Tissot achieved official recognition for his work rather quickly. First he painted historical costume pieces, but in about 1864 he turned to scenes of contemporary life, usually with attractive stylish women. Both the subject and Tissot's manner of painting had a success with the collectors, and by 1870 the painter was earning a substantial income. In 1870, the Franco-Prussian war started, followed by the civil war, Parisian Commune, in 1871. The government severely suppressed the rising, killing nearly twenty thousand Commune members in the streets of Paris. James Tissot, a Commune sympathizer, had to leave the country to escape imprisonment. He took refuge in London, where he lived from 1871 to 1882.

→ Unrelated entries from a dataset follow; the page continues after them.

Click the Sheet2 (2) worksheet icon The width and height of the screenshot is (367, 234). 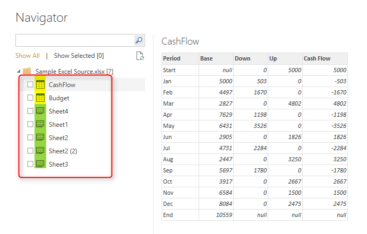[x=40, y=151]
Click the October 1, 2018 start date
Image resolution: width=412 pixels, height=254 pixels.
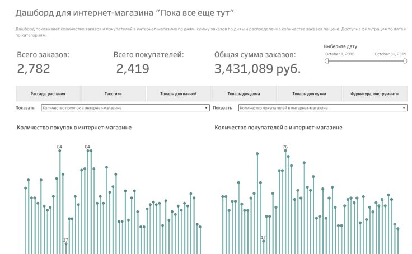340,54
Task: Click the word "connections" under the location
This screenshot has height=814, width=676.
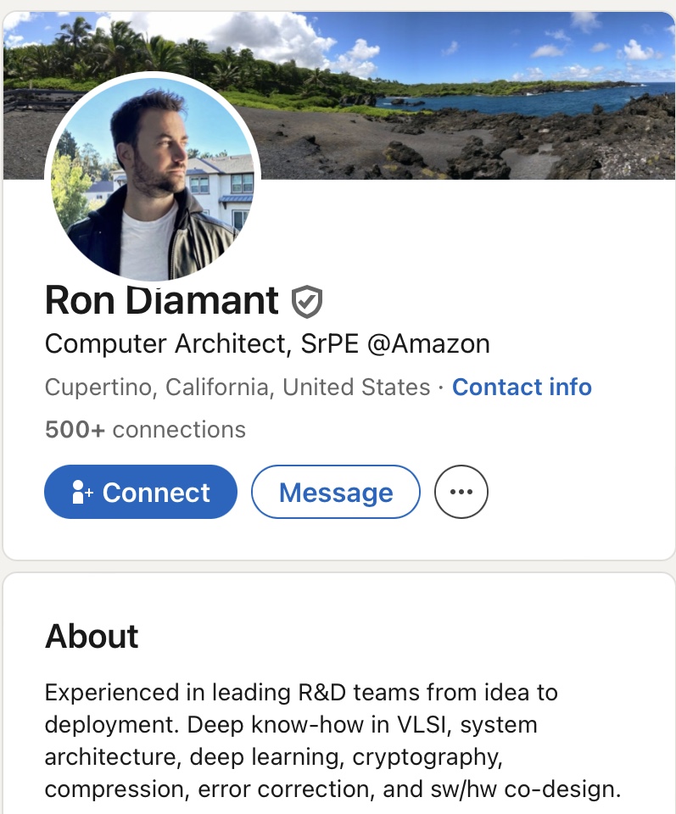Action: (x=179, y=430)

In England he painted portraits and proceeded with his favorite subject - scenes from the life of society, but adapted to the English tastes, and soon gained a high reputation among the social elite. "It's ironical that the greatest painter of social life in Victorian times was not English, but French - Jacques Joseph Tissot, or James Tissot, as he liked to be known." (Victorian Painting by Christopher Wood. Bulfinch Press. 2000)
"…during the brief eleven years that he worked in England , achieved both artistic and financial success, painting what are now recognized as his best pictures. The first of his large-scale social scenes was Too Early, exhibited at the Royal Academy in 1873. The painter Louise Jopling, a friend of Tissot, described it as 'a new departure in art, this witty representation of modern life.' He followed this with the brilliant Ball on Shipboard of 1874, and Hush, the last of his large pictures of this type, shown at the RA in 1875. No English artist could equal Tissot's brilliant technique, or his combination of style, elegance and wit, and all three pictures were instantly successful." (Victorian Painting by Christopher Wood. Bulfinch Press. 2000)

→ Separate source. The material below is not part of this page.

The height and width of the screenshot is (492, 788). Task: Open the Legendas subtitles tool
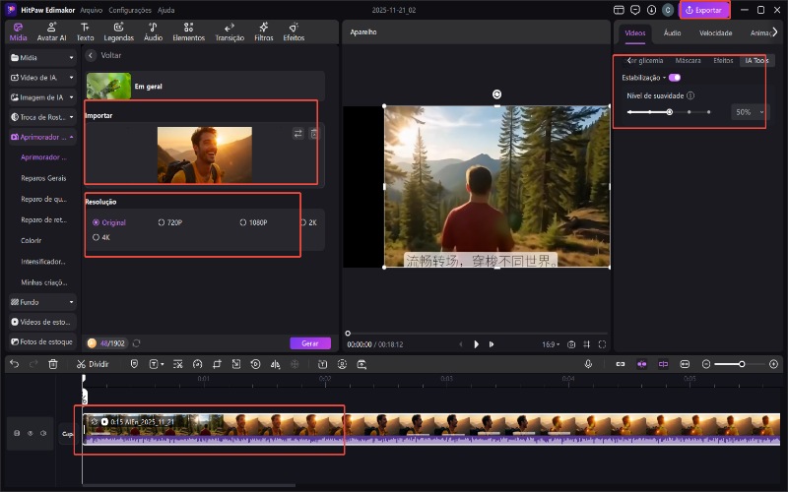[x=118, y=31]
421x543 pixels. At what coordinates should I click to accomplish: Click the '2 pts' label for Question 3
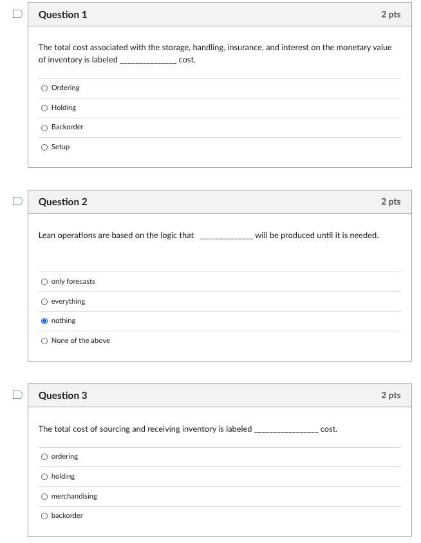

Despite the success Tissot was attacked by most serious critics, including Oscar Wilde, Henry James and Ruskin, who saw in his paintings color photographs of the vulgar nouveaux riches. This contemptuous appraisal did not stop his paintings selling.
About 1876, Tissot met Mrs. Kathleen Newton, a beautiful Irish divorcée, who became his model and mistress. He immortalized her in his paintings Quiet, Chrysanthemums and many others. After her death of tuberculosis, in 1882, he returned to France.

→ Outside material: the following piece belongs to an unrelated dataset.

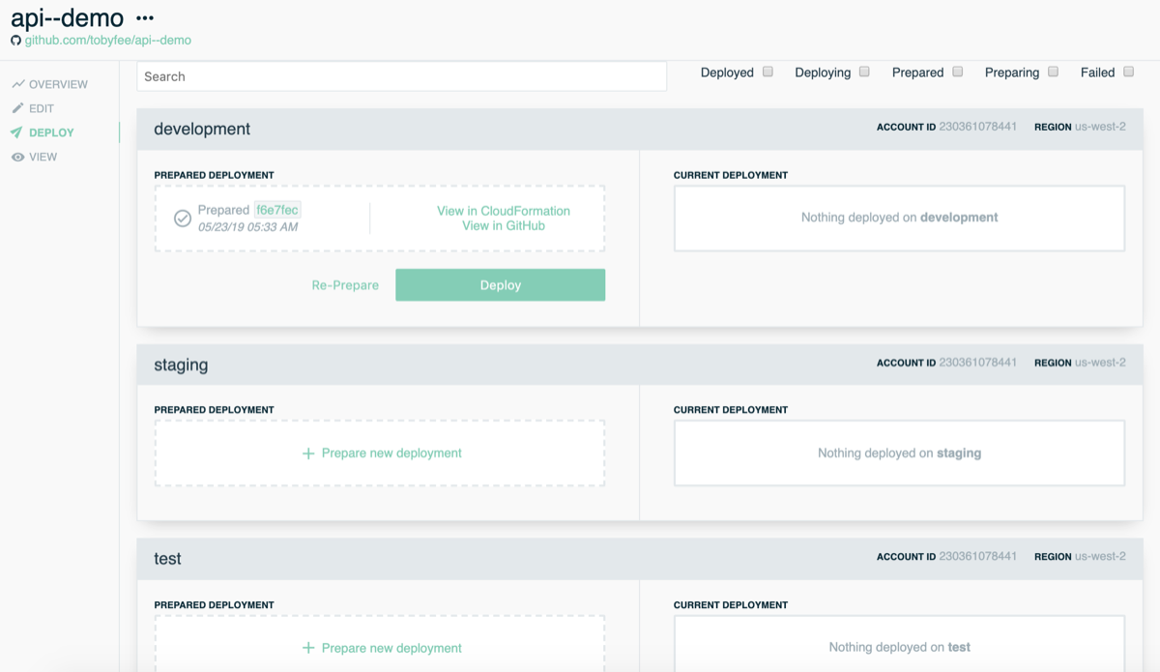Click the View eye icon in sidebar
This screenshot has height=672, width=1160.
point(17,158)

He was no longer interested in painting 'society', his emotional state made him retreat into religion. He visited the Holy Land in 1886-87 and in 1889 for careful geographical and ethnographic studies, and made hundreds of watercolor paintings illustrating the Bible. His watercolors on the New Testament were called "a revolution in religious art". Tissot later made a series of illustrations for the Old Testament as well, but these ones were not as highly appreciated as the earlier ones. Many of Tissot's Bible watercolors belong to the Brooklyn Museum in Brooklyn, N.Y. Tissot's biblical illustrations are his most significant work of his last years. He died at Buillon, Department of Doubs, France on August 3, 1902.